**WHAT IS EXPECTED:**
Write the data out again exactly, dropping any images it holds.

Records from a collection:
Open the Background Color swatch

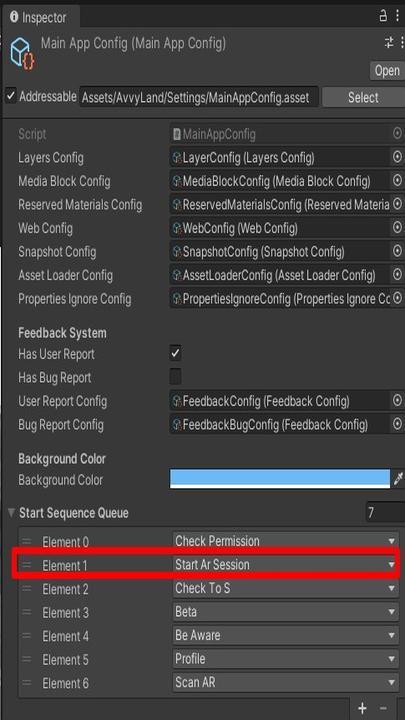pyautogui.click(x=280, y=479)
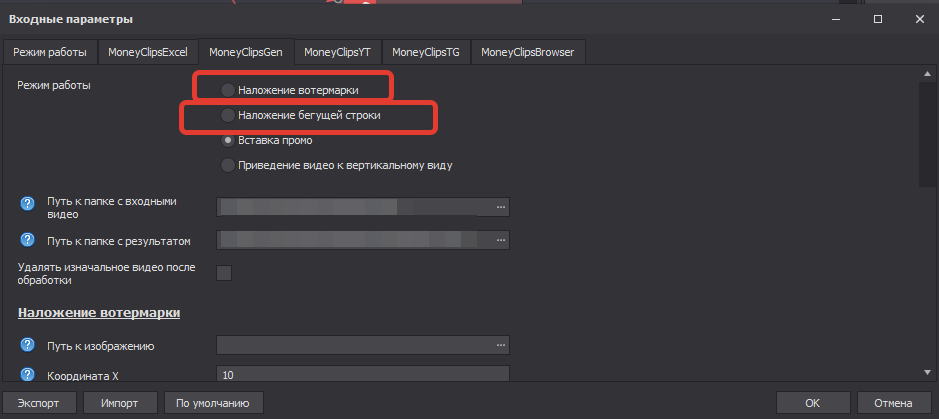Select the Наложение вотермарки radio option
The width and height of the screenshot is (939, 419).
click(229, 90)
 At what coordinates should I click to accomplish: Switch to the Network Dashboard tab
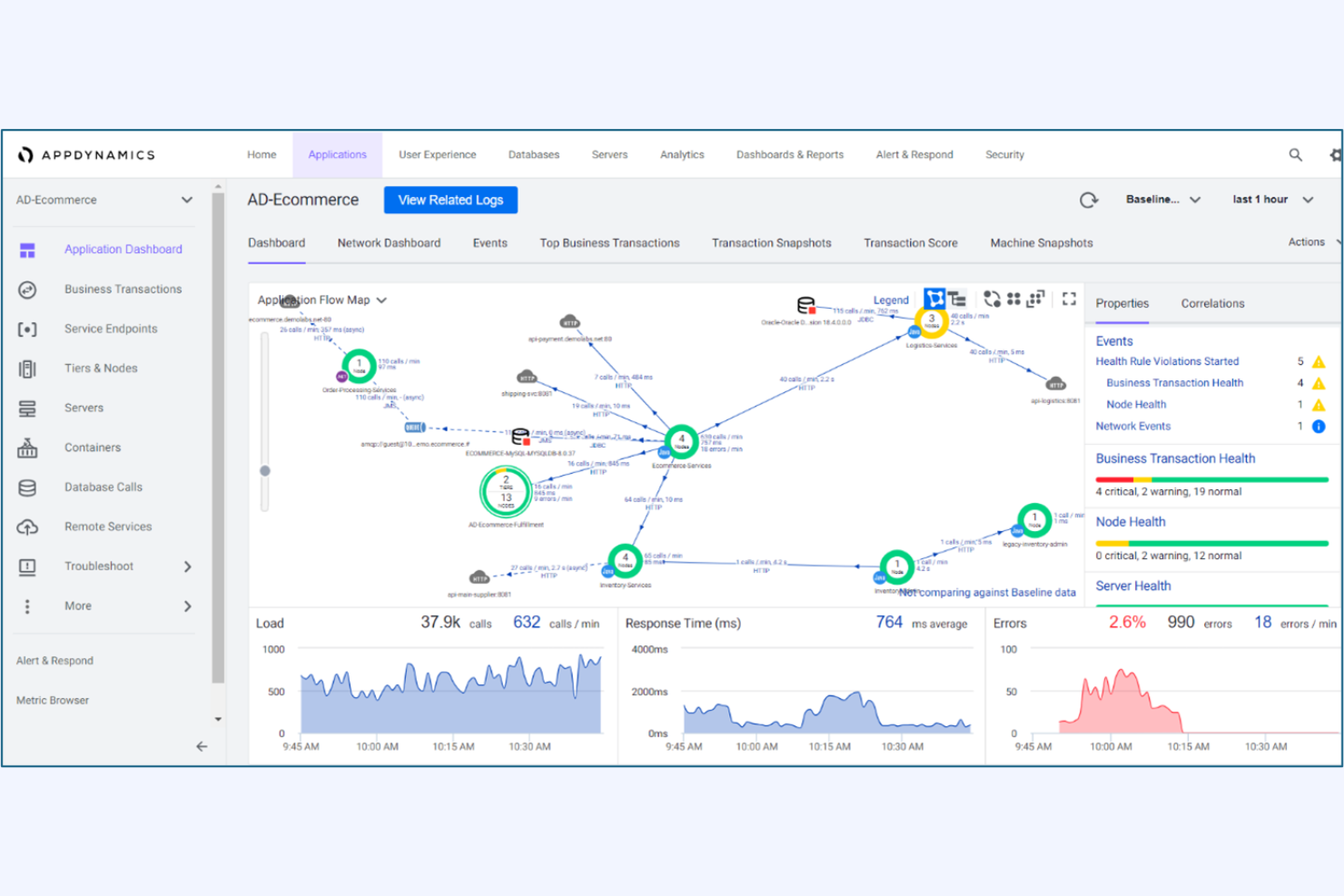point(389,242)
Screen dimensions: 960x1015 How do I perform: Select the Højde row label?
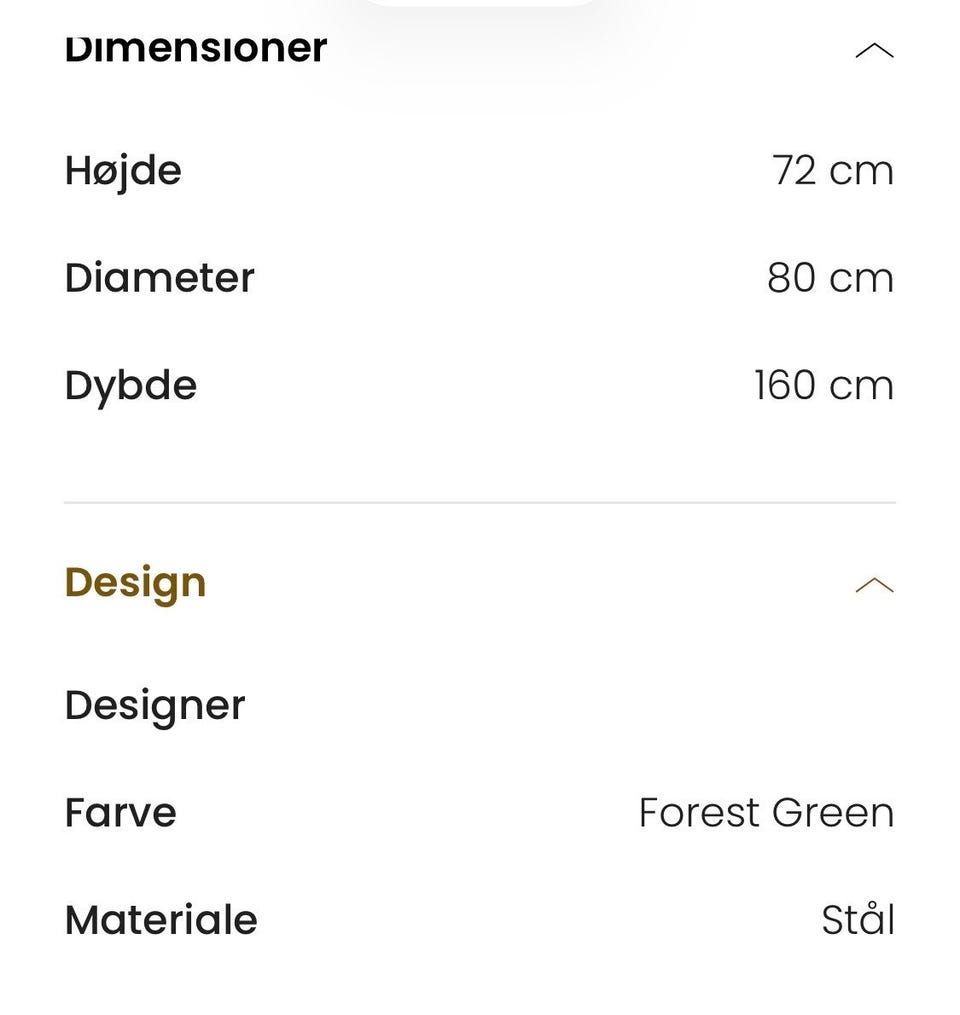coord(123,172)
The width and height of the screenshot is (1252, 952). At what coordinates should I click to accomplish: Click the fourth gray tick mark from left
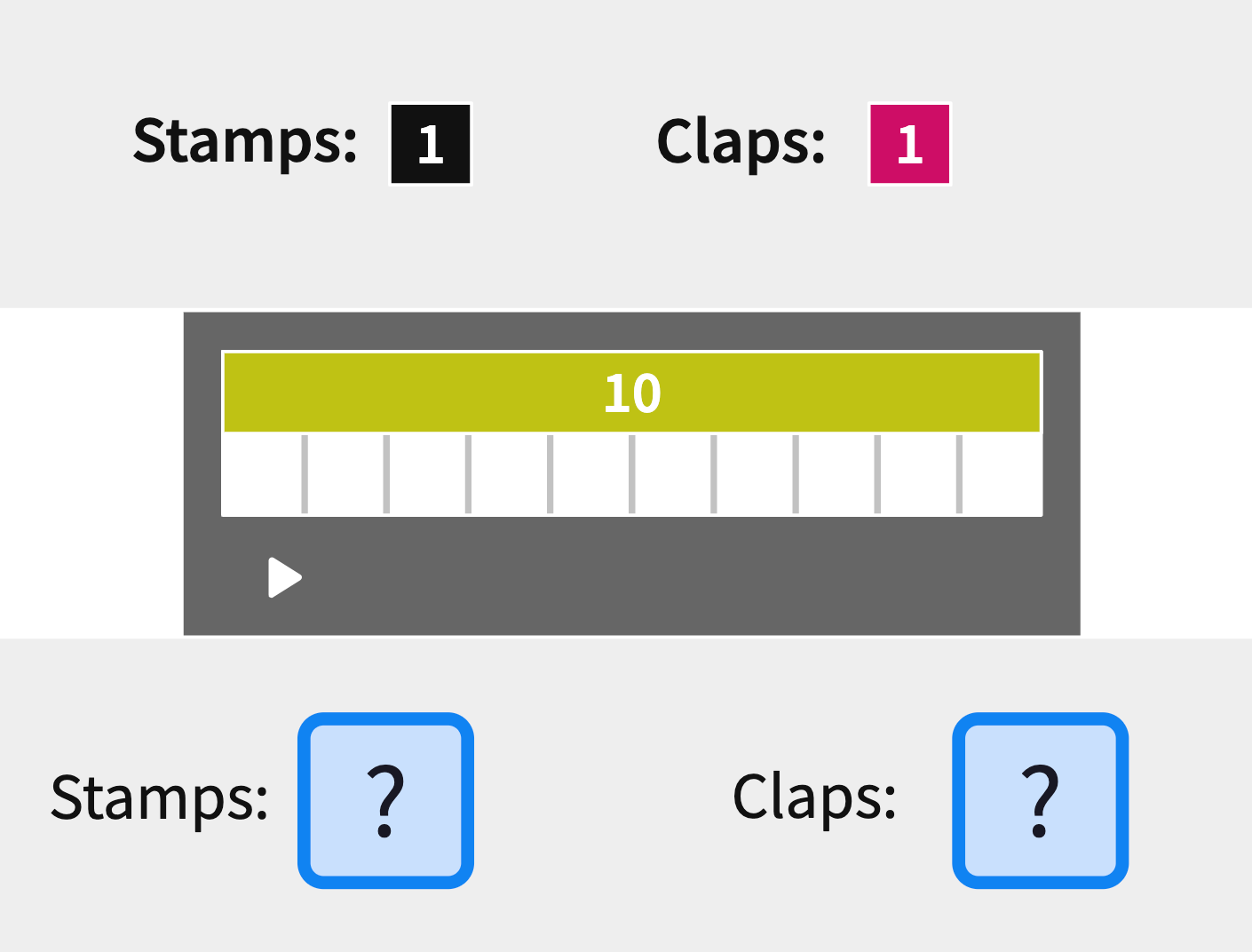click(x=550, y=473)
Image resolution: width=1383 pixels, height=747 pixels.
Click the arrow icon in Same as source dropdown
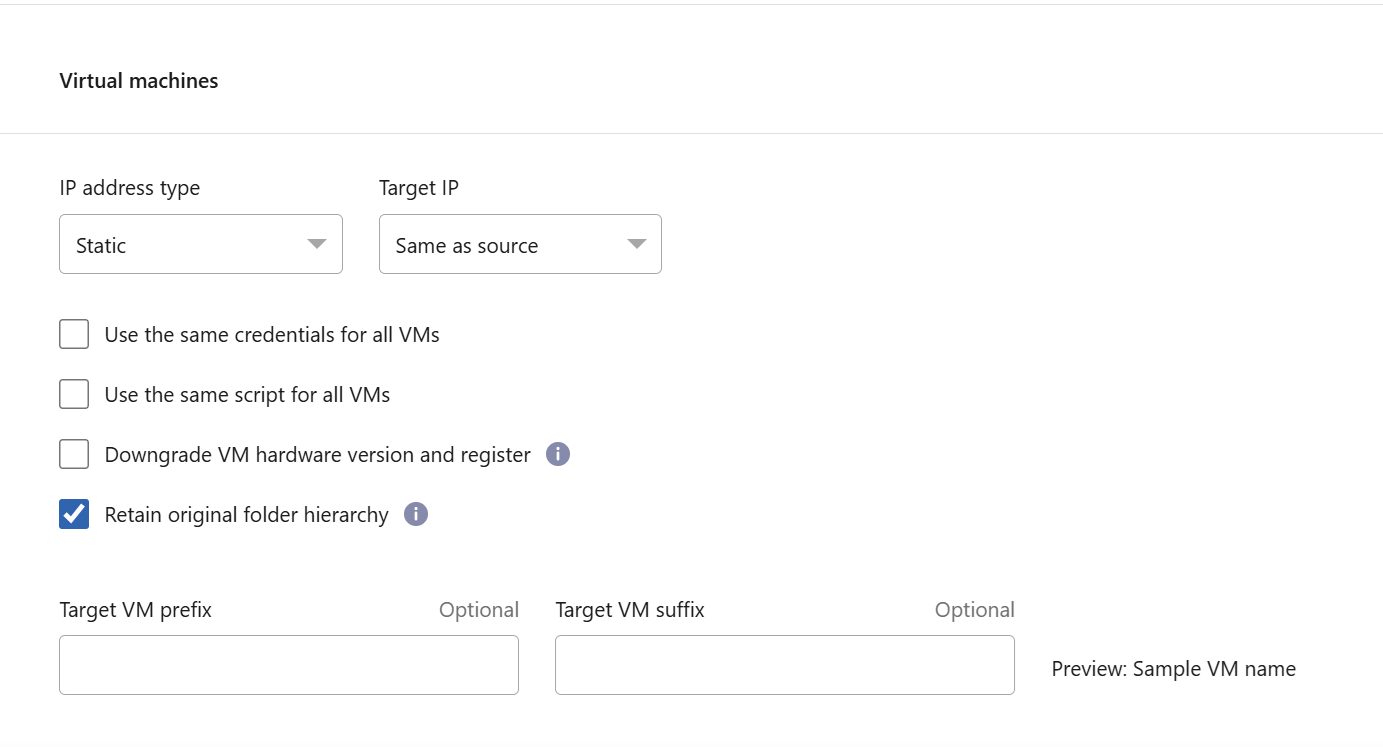coord(636,245)
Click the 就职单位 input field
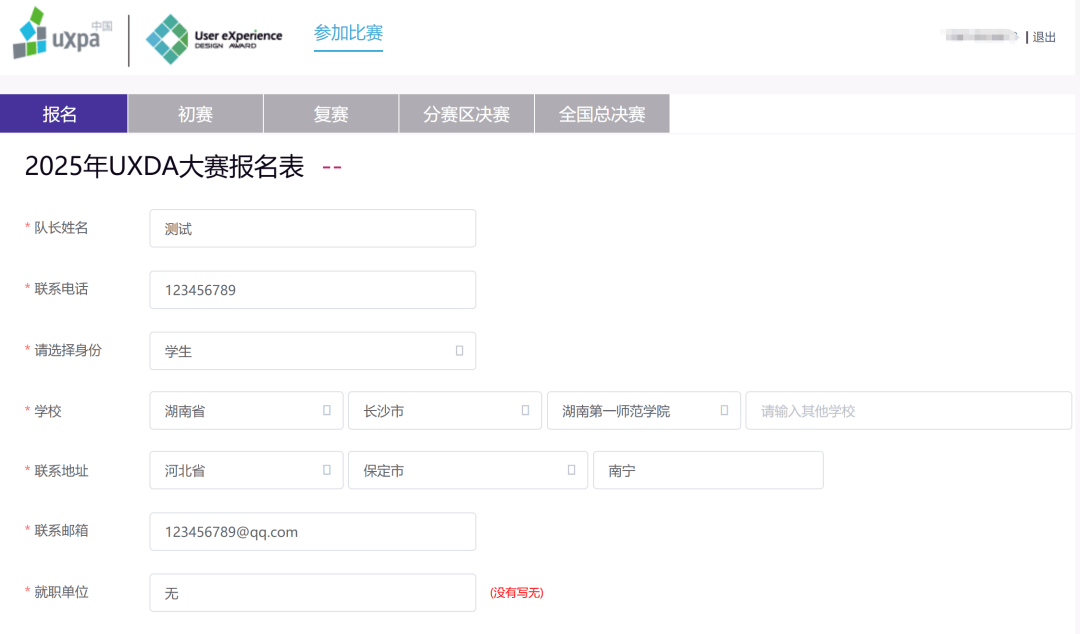The width and height of the screenshot is (1080, 634). coord(312,593)
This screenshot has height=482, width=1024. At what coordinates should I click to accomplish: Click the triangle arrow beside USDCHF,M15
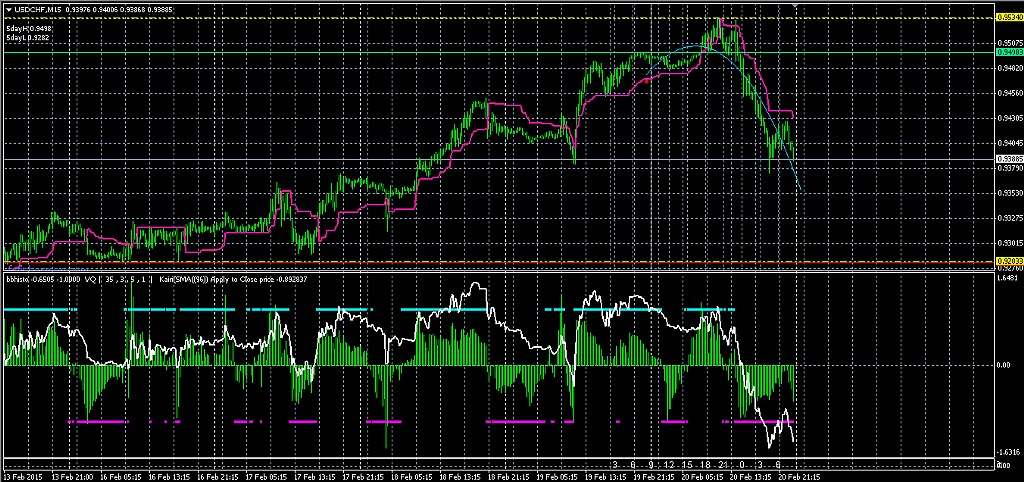point(9,10)
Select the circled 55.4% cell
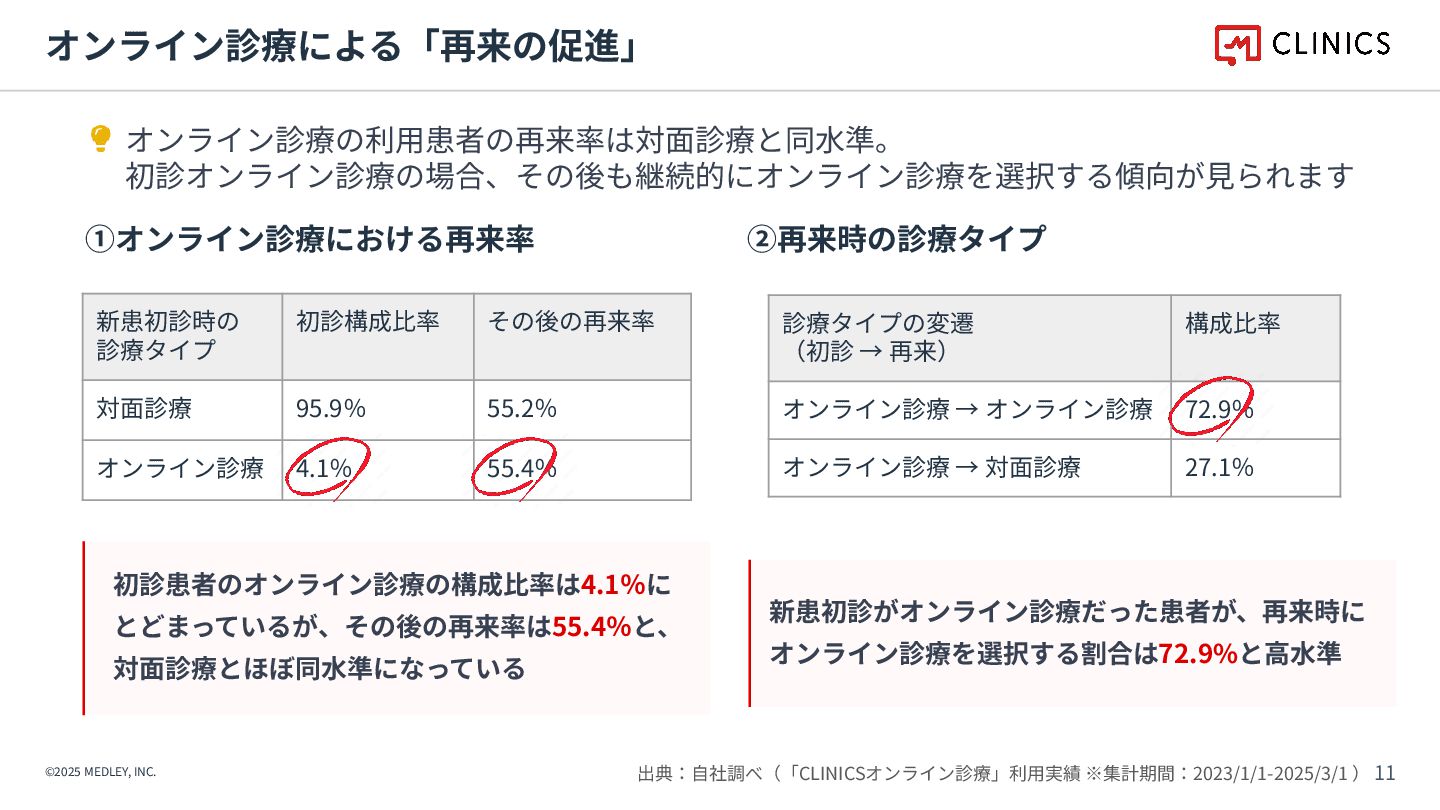The width and height of the screenshot is (1440, 810). 582,469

**RESPONSE TO THE TASK:**
Open the Background Color swatch

pyautogui.click(x=280, y=479)
Select the Наложение вотермарки radio option
The width and height of the screenshot is (939, 419).
click(229, 90)
 At what coordinates should I click to accomplish: Switch to the Network Dashboard tab
point(389,242)
Screen dimensions: 960x1015 How do I perform: Select the Højde row label?
coord(123,172)
The width and height of the screenshot is (1252, 952). At what coordinates should I click to accomplish: Click the fourth gray tick mark from left
click(x=550, y=473)
Image resolution: width=1383 pixels, height=747 pixels.
Click the arrow icon in Same as source dropdown
coord(636,245)
Click the 就职单位 input field
The width and height of the screenshot is (1080, 634). coord(312,593)
This screenshot has height=482, width=1024. At what coordinates should I click to accomplish: Click the triangle arrow beside USDCHF,M15
point(9,10)
Select the circled 55.4% cell
The width and height of the screenshot is (1440, 810). 582,469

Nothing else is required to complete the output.